■ **Selected passage**
::::::::::
C H A P T E R  5

Running Programs With mpirun in Distributed Resource Management Systems

This chapter describes the options to the mpirun command that are used for distributed resource management, and provides instructions for each resource manager. It contains the following sections:


mpirun Options for Third-Party Resource Manager Integration

ORTE is compatible with a number of other launchers, including rsh/ssh, Sun Grid Engine, and PBS.



Note - Open MPI itself supports other third-party launchers supported by Open MPI, such as SLURM and Torque. However, these launchers are currently not supported in Sun HPC ClusterTools software. To use these other third-party launchers, you must download the Open MPI source, compile, and link with the libraries for the launchers.


Checking Your Open MPI Configuration

To see whether your Open MPI installation has been configured for use with the third-party resource manager you want to use, issue the ompi_info command and pipe the output to grep. The following examples show how to use ompi_info to check for the desired third-party resource manager.


procedure icon  To Check for rsh/ssh

To see whether your Open MPI installation has been configured to use the rsh/ssh launcher:


% ompi_info | grep rsh
MCA pls: rsh (MCA v1.0, API v1.3, Component v1.2)


procedure icon  To Check for PBS/Torque

To see whether your Open MPI installation has been configured to use the PBS/Torque launcher:


% ompi_info | grep tm
MCA ras: tm (MCA v1.0, API v1.3, Component v1.2)
MCA pls: tm (MCA v1.0, API v1.3, Component v1.2)


procedure icon  To Check for Sun Grid Engine

To see whether your Open MPI installation has been configured to use Sun Grid Engine:


% ompi_info | grep gridengine
MCA ras: gridengine (MCA v1.0, API v1.3, Component v1.2)
MCA pls: gridengine (MCA v1.0, API v1.3, Component v1.2)


Running Parallel Jobs in the PBS Environment

If your Open MPI environment is set up to include PBS, Open MPI automatically detects when mpirun is running within PBS, and will execute properly.
::::::::::
■ **Data lines**

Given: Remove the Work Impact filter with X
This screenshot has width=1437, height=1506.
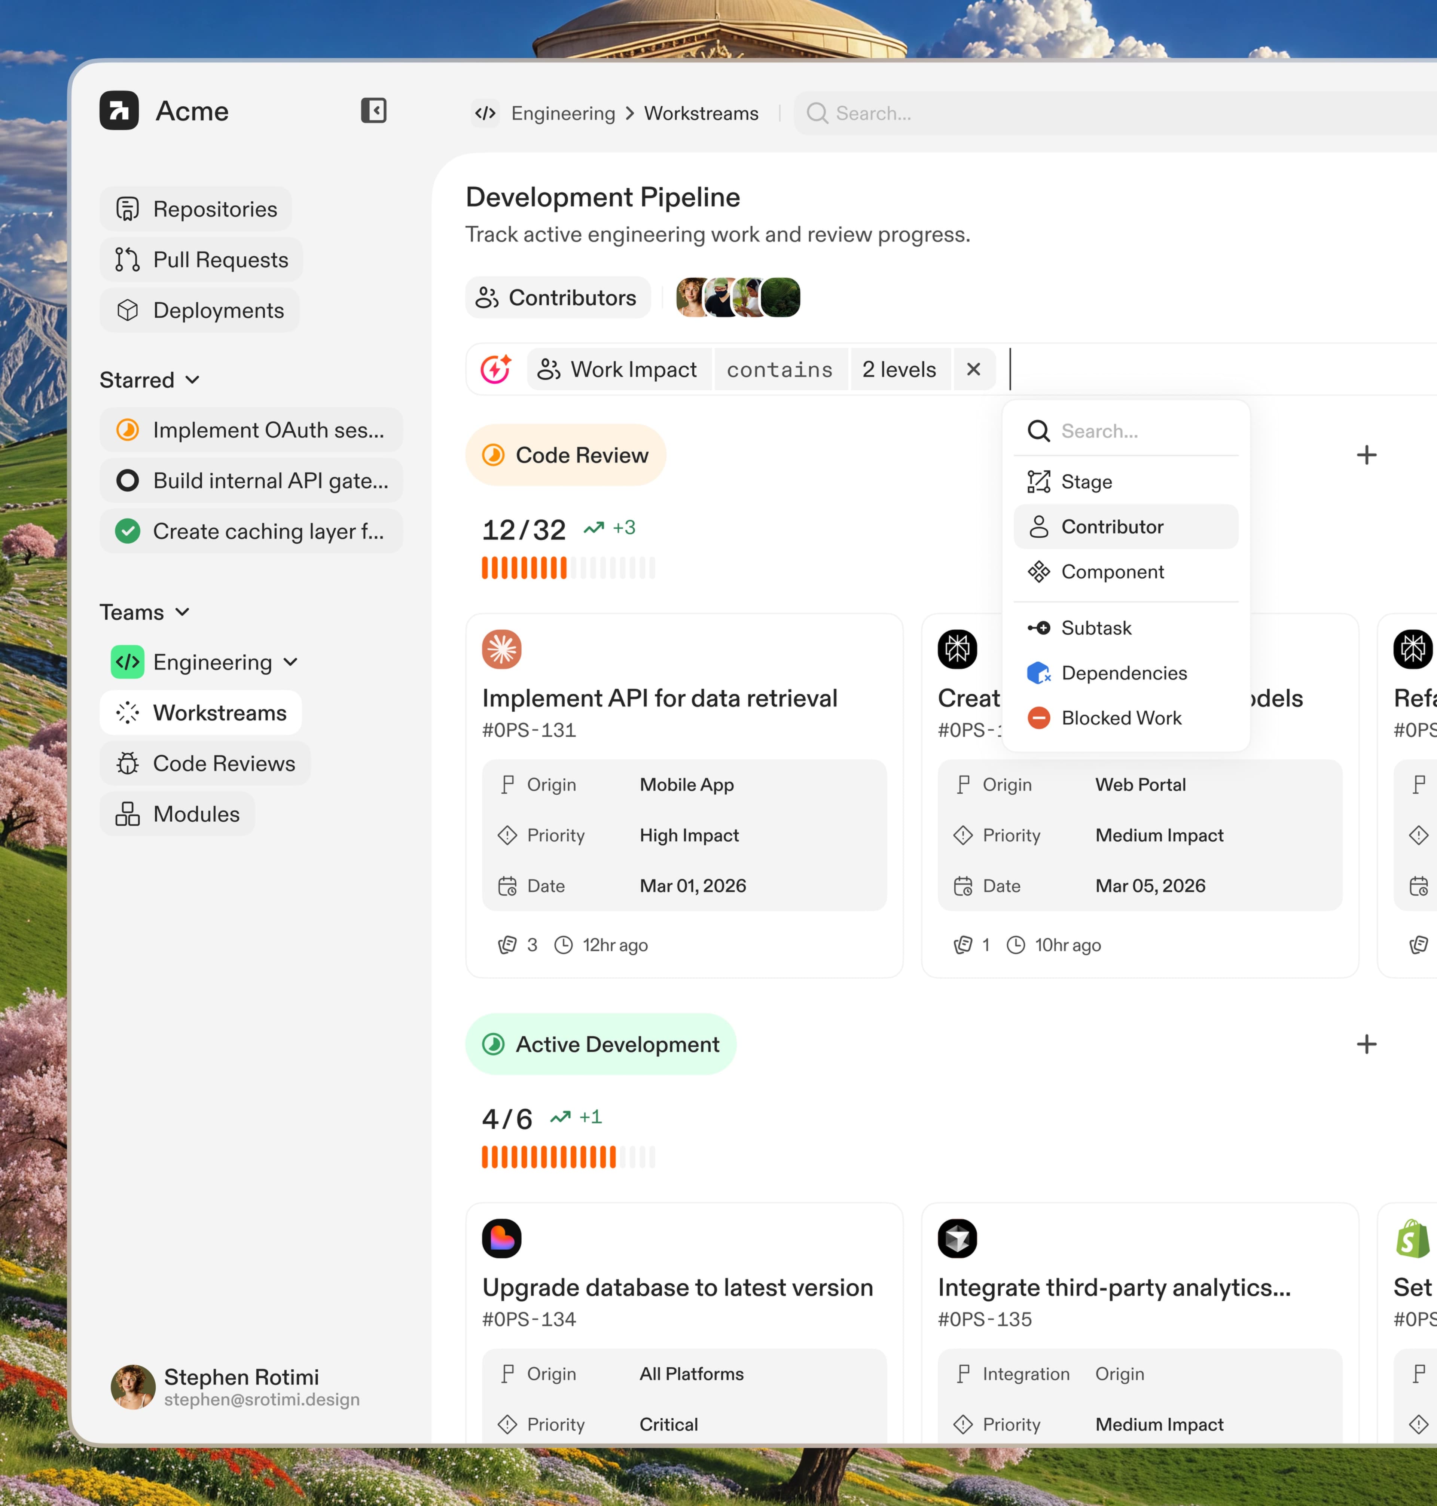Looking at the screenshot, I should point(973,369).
::::::::::
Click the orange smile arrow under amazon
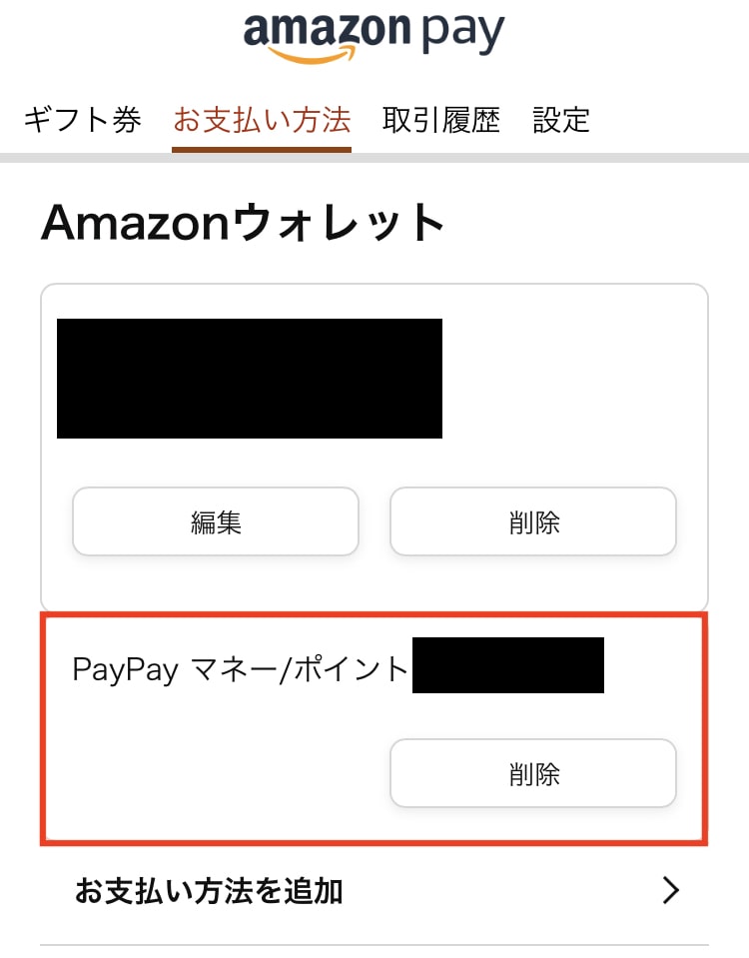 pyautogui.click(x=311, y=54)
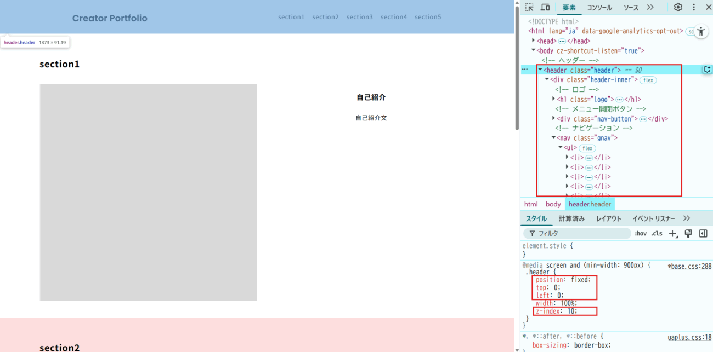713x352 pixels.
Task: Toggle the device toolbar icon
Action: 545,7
::::::::::
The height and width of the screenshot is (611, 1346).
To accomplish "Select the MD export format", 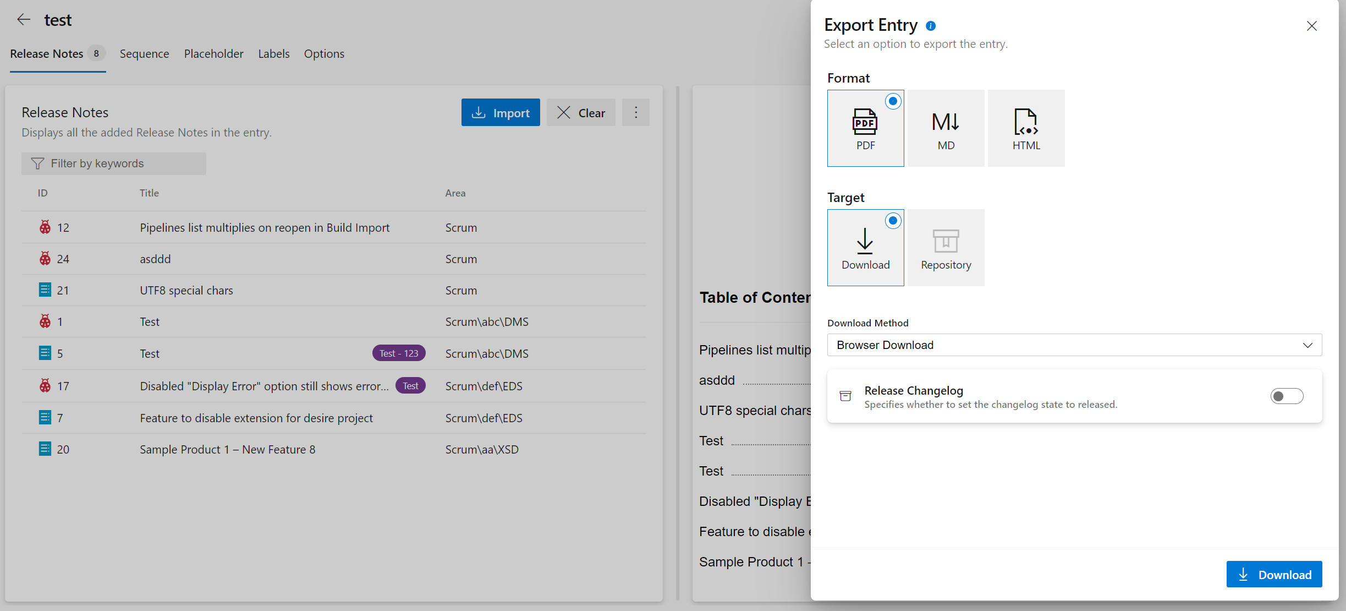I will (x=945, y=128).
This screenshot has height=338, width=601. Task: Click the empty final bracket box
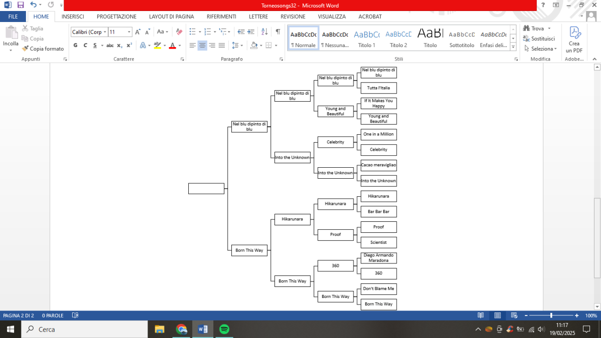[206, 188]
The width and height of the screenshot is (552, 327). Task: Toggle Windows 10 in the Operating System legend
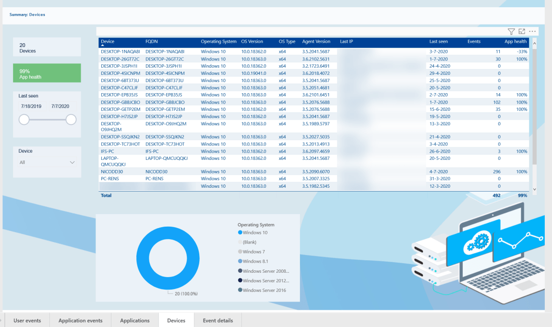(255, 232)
::::::::::
■ **Short task 1**
In the mpirun resource management chapter, which two launchers does the note say Open MPI supports but Sun HPC ClusterTools software currently does not?
■ **Short task 2**
Pick up the mpirun resource management chapter after its final sentence and keep writing.

■ **Exercise answer 1**
SLURM and Torque.

■ **Exercise answer 2**
First reserve the number of resources by invoking the qsub command with the
-l option. The -l option specifies the number of nodes and the number of processes per node. For example, this command sequence reserves four nodes with four processes per node for the job myjob.sh:


% qsub -l nodes=4:ppn=4 myjob.sh

When you enter the PBS environment, you can launch an individual job or a series of jobs with mpirun. The mpirun command launches the job using the nodes and processes information from PBS.The resource information is accessed using the tm calls provided by PBS; hence, tm is the name used to identify the module in ORTE. The job ranks are children of PBS, not ORTE.

You can run an ORTE job within the PBS environment in two different ways: interactive and scripted.


procedure icon  To Run an Interactive Job in PBS

1. Enter the PBS environment interactively with the -I option to qsub, and use the
-l option to reserve resources for the job.

Here is an example.


% qsub -l nodes=2:ppn=2 -I 

The command sequence shown above enters the PBS environment and reserves one node called mynode with two processes for the job. Here is the output:


qsub: waiting for job 20.mynode to start
qsub: job 20.mynode ready
Sun Microsystems Inc. SunOS 5.10 Generic January 2005
pbs%

2. Launch the mpirun command.

Here is an example that launches the hostname command with a verbose output:


pbs% /opt/SUNWhpc/HPC7.1/bin/mpirun -np 4 -mca pls_tm_verbose 1 hostname

The output shows the hostname program being run on ranks r0 and r1:


% /opt/SUNWhpc/HPC7.1/bin/mpirun -np 4 -mca pls_tm_verbose 1 hostname
[hostname1:09064] pls:tm: launching on node mynode1
[hostname2:09064] pls:tm: launching on node mynode2
hostname2
hostname1
hostname2
hostname1 

The following example shows the debugging output specific to the tm module using the MCA parameter pls_tm_debug.


% cd /opt/SUNWhpc/HPC7.1/bin
% ./mpirun -np 4 -mca pls_tm_debug 1 hostname
[mynode:09074] pls:tm: final top-level argv:
[mynode:09074] pls:tm:     orted --no-daemonize --bootproxy 1 --name  --num_procs 3 --vpid_start 0 --nodename  --universe joeuser@mynode:default-universe-9074 --nsreplica "0.0.0;tcp://10.8.30.127:48225" --gprreplica "0.0.0;tcp://10.8.30.127:48225"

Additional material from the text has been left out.